Dry drowning symptoms are hard to recognize, and you may not be 100% sure about whether you should seek medical attention. But experts agree that you shouldn’t wait to reach out to a physician if you have any concerns whatsoever. It’s always better to be safe than sorry.

“Any time there is a non-fatal drowning incident, one should have a very low threshold to seek medical attention,” Zimmerman says. This means that if a child was submerged in water or rescued from almost drowning, for any period of time, it’s best to reach out to their pediatrician for next steps. If there are any immediate concerns, or if the child is acting or looking ill, Zimmerman suggests calling 911 right away.

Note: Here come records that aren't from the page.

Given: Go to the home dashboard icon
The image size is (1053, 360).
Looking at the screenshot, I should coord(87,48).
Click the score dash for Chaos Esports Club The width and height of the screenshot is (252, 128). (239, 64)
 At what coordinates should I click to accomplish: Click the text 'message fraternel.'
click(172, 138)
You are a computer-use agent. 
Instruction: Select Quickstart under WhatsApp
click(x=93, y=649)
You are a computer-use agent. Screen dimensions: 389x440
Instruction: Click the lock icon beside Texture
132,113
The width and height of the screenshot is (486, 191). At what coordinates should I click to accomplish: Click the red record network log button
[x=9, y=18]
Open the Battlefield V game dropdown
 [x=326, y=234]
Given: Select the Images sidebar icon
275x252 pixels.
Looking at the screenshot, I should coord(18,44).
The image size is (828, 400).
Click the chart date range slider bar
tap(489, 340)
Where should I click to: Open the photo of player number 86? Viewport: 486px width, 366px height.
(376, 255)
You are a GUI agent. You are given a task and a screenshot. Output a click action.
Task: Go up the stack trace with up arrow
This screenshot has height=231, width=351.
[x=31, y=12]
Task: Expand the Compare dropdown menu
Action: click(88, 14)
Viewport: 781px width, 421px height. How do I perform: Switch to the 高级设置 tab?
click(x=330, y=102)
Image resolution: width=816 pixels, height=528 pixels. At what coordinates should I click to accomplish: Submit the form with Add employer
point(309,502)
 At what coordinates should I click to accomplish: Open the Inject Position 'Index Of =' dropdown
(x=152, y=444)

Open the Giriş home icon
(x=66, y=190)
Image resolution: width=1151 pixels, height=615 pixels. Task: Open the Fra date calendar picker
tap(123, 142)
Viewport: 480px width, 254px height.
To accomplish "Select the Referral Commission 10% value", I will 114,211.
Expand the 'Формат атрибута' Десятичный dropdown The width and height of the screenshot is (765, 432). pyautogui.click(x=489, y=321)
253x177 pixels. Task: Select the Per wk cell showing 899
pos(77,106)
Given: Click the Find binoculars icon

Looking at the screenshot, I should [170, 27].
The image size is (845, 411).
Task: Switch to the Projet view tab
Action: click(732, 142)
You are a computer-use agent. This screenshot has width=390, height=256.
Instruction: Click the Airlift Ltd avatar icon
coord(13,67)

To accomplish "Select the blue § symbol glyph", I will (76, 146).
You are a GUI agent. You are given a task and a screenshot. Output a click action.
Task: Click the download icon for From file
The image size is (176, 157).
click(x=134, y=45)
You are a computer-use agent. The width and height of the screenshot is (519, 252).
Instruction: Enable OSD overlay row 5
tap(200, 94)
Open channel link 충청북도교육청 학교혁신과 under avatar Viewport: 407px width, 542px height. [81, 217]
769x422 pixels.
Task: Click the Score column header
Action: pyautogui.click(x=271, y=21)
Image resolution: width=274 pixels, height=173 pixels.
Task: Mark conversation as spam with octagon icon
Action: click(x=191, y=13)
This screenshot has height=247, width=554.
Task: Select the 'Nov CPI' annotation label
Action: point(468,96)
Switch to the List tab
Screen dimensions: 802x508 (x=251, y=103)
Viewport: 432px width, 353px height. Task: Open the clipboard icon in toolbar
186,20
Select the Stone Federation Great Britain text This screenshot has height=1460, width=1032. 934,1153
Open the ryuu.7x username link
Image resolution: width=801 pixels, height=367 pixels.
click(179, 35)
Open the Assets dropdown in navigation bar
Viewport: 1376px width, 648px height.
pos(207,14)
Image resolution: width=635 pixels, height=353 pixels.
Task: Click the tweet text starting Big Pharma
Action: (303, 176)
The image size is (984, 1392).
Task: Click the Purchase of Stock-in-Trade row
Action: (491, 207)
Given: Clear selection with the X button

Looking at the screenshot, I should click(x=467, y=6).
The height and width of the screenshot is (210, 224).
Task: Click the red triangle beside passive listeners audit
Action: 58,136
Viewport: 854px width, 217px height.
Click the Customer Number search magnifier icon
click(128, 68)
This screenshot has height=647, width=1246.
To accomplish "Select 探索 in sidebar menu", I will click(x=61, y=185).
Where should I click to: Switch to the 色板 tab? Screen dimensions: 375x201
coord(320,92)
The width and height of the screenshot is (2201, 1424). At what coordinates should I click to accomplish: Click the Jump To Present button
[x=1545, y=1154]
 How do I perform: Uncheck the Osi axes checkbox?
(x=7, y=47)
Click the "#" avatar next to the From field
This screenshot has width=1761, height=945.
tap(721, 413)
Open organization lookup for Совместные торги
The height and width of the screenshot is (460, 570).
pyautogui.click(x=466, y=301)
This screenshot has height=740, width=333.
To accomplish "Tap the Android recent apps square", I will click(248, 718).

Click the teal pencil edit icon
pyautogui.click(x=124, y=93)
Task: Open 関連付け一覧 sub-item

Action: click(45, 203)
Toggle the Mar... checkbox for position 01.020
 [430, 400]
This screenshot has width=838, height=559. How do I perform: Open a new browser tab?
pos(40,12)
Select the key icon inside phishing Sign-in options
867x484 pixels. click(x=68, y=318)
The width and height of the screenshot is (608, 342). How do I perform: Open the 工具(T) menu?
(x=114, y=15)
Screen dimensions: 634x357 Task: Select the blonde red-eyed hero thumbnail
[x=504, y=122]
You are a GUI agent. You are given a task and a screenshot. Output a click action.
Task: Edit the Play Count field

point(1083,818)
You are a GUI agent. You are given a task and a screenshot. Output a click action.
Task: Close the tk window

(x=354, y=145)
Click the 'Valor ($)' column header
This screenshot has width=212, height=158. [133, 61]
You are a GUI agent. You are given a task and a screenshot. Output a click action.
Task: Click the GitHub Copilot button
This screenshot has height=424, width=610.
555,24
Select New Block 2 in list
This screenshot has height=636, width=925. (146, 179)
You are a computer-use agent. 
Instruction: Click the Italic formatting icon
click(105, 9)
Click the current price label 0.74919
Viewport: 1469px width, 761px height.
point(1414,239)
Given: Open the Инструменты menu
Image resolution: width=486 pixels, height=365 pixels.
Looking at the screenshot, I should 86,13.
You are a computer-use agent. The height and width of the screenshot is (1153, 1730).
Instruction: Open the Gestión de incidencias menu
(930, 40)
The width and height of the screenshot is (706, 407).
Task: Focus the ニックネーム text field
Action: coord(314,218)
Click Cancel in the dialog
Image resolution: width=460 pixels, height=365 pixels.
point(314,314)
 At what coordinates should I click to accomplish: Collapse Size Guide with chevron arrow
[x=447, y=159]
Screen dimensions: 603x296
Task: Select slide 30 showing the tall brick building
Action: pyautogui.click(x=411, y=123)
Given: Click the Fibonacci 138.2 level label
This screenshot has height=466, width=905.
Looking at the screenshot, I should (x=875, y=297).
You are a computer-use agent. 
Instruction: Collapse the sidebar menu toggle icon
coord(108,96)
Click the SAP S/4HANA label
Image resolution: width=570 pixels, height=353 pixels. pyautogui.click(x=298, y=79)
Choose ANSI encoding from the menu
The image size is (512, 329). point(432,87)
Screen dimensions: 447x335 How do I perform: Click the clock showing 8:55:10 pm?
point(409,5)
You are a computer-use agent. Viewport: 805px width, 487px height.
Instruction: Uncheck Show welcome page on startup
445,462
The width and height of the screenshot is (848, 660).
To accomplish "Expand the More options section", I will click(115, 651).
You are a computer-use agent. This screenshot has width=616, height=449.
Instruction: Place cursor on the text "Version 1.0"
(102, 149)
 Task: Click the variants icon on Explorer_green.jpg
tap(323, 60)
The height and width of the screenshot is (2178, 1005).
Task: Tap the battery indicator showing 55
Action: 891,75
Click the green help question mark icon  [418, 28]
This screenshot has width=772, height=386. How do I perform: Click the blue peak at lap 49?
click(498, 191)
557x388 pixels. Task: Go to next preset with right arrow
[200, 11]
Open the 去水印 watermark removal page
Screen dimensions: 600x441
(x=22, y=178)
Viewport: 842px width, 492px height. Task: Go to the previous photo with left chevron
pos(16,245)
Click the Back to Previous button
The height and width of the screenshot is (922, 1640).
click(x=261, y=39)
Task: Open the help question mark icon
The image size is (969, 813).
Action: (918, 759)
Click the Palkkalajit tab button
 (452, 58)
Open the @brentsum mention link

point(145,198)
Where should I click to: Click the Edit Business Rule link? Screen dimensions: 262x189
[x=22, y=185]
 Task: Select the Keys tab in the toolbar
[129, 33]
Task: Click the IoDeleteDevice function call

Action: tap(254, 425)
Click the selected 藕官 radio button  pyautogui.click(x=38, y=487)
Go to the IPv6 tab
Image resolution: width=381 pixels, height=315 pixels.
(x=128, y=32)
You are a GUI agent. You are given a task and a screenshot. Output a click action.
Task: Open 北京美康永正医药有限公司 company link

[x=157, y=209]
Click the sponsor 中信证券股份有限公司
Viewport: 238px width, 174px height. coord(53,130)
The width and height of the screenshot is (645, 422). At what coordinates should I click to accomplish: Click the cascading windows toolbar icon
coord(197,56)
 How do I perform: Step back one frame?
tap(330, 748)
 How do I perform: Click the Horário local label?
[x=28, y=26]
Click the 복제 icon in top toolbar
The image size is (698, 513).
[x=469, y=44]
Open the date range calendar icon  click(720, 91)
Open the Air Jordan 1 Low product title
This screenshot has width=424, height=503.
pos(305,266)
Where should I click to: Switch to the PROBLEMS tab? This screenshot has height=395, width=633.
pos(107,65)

“Due to the potential severity of breathing difficulties, it’s crucial to seek immediate care at an emergency room equipped to handle respiratory emergencies,” says Slaughter-Atiemo. “By being vigilant and knowing the potential signs, even the subtle ones, parents and caregivers can act quickly and potentially save lives.” 

Safety tips to prevent drowning accidents

When it comes to water safety, prevention is key. “While awareness of dry drowning is important, the primary focus should always be on preventing water accidents in the first place,” Slaughter-Atiemo emphasizes.

Here are her tips for preventing any type of drowning:

  • Parents and caregivers should always supervise children closely around any body of water (pools, oceans, bathtubs and lakes), even if they seem shallow.
  • Don’t leave children unattended for even a few seconds, because even that can be enough time to trigger a drowning episode.
  • If you are attending an event with multiple kids, consider designating a responsible adult as a “watcher,” who focuses only on water safety (i.e., not chatting with other parents or looking at their phone).
  • Use life jackets when appropriate.
  • Use pool gates and keep other bodies of water secure.
  • Learn infant and child CPR.
  • Invest in swim lessons for children as early as possible (experts suggest anytime after age 1).

Drowning typically happens in swimming pools, but it can happen anytime kids are close to water, including in bathtubs, toilets or even unattended buckets of water. In fact, the majority of infant drowning deaths occur in bathtubs and large buckets. The American Academy of Pediatrics (AAP) recommends these additional tips for keeping kids safe at home:

  • Be aware that bath seats can tip over and should not be a substitute for supervision.
  • Never leave a small child unattended in a bathroom.
  • Consider toilet locks.
  • Always empty buckets and pails after using them.
  • Don’t leave a child alone near a filled bucket or other water receptacle. 

The bottom line 

No one wants to think about the possibility of a child drowning, but it’s a real and present danger that all parents and caregivers of young kids need to be aware of. Preventing drowning accidents of all kinds should be parents’ and caregivers’ first priority. Knowing what dry drowning symptoms to look for is also key, because the sooner you get medical help for a child, the better the outcome will be.

If a child you are caring for shows symptoms of respiratory distress — including coughing, trouble breathing, fatigue and weakness — within a few hours of a non-fatal drowning incident, don’t hesitate to reach out for medical care. When it comes to water safety, it is always better to be cautious. “Awareness and early intervention are crucial,” Slaughter-Atiemo concludes.